Mi madre se atrevió a darme un té calmante que me envió a la cama por largas horas luego de haber sido encontrado en el pasillo, llorando y gimoteando. Ella creyó que yo había enloquecido. La realidad no era muy diferente. Mi corazón y mente estaban dominados y atrapados por León de Cervantes.

A las cinco de la tarde logré despertar, pero mis párpados pesaban tanto que estuve tentado a envolverme nuevamente por el sueño.

Mis padres me recibieron.

—Requiero una explicación inmediata sobre tu impropio comportamiento de la mañana.

—Cariño, él apenas está entrando en conciencia —replicó mi padre.

Me erguí en la cama, aunque en mi espalda sentí las punzadas suaves de la incomodidad. Carraspeé. Mi voz estaba amortiguada y mi boca la sentía seca. Además de eso, estaba seguro que mi apariencia era desastrosa.

—¿Acaso no comprendes que tu hijo dio un espectáculo bochornoso detrás del Marqués? ¡Ningún hijo mío será el hazmerreír de esta ciudad!

—Madre, padre —llamé con dificultad—, lamento..., lo que hice.

—Está bien, querido mío, pero, ¿podrías decirnos por qué has actuado así?

Oh, mi pobre padre.

—... Me he enamorado.

—Has estado enamorado del Rey durante años, Daniel, y, aunque lo consideré una locura tuya, nunca me interpuse en esos sentimientos. Pero ahora has dejado ir a un magnífico hombre que deseaba desposarte.

—Estoy enamorado del Marqués, mamá.

—¿Qué-, cómo?, ¿hablas en serio?

—Pero, Daniel, si así es, ¿por qué no se lo has dicho al Marqués? Él se ha ido desistiendo del matrimonio porque cree que tú no correspondes a sus sentimientos.

—Hice algo realmente estúpido —admití con la cabeza gacha—, y lo herí...

—Daniel —insistió mi madre.

Sin embargo, yo me negaba a confesar mi crimen. Mi madre me enviaría seguramente a una *cárcel para descarriados. Una habitación diminuta, oscura, sin mis bocadillos importados no era mi idea de vivir la vida. Además, ya había resuelto ir por León.
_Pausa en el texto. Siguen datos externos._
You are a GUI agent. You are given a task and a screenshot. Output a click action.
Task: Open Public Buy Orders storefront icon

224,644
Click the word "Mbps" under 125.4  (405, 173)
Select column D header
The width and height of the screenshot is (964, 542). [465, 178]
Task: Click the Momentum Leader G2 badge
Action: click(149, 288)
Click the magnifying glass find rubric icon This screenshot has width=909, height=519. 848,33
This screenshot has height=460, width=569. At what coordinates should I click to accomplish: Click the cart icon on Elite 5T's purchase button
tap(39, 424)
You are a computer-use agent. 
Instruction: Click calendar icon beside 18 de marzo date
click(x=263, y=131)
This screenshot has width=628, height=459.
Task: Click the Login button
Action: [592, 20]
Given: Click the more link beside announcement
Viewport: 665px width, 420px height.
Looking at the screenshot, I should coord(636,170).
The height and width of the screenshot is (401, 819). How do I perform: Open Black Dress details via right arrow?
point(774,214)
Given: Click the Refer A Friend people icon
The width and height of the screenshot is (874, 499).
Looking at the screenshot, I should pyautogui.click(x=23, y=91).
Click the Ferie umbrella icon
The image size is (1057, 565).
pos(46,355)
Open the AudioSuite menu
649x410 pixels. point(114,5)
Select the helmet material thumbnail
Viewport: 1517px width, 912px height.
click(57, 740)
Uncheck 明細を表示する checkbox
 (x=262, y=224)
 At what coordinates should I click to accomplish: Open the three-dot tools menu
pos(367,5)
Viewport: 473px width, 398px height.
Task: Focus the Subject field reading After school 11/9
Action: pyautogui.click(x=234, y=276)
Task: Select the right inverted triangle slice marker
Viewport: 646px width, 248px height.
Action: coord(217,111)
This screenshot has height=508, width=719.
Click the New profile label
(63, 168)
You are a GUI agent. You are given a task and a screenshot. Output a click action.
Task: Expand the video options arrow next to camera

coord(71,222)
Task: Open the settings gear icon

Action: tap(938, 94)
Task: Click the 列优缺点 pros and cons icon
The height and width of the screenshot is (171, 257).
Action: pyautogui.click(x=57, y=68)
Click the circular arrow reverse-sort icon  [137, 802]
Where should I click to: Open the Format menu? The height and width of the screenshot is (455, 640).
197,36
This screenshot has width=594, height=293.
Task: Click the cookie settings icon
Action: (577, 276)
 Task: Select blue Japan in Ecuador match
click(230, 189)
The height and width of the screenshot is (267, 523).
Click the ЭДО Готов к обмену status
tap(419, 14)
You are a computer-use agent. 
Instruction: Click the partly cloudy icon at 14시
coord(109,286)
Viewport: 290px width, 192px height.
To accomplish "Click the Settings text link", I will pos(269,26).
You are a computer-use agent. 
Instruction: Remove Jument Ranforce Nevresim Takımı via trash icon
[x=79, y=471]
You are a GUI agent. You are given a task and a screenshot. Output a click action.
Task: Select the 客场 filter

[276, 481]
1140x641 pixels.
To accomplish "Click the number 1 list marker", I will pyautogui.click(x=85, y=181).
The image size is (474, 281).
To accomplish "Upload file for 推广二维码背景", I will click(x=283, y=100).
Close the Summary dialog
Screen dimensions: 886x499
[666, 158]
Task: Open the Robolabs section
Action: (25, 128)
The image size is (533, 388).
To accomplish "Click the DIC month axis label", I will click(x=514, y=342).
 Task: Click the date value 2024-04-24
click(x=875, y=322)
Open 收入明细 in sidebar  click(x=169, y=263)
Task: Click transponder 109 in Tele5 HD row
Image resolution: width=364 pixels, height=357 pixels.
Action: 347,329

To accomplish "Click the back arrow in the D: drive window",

—Él no me dejó explicarle nada.

—Está furioso, Daniel. Has herido el orgullo de un hombre, y te diré que repararlo cuesta sangre.

Mi padre frunció el entrecejo, aunque no se atrevió a refutar nada sobre ello. Él sabía que poseía un orgullo y un ego monumental que si llegaba a ser resquebrajado, significaba el mayor drama humano.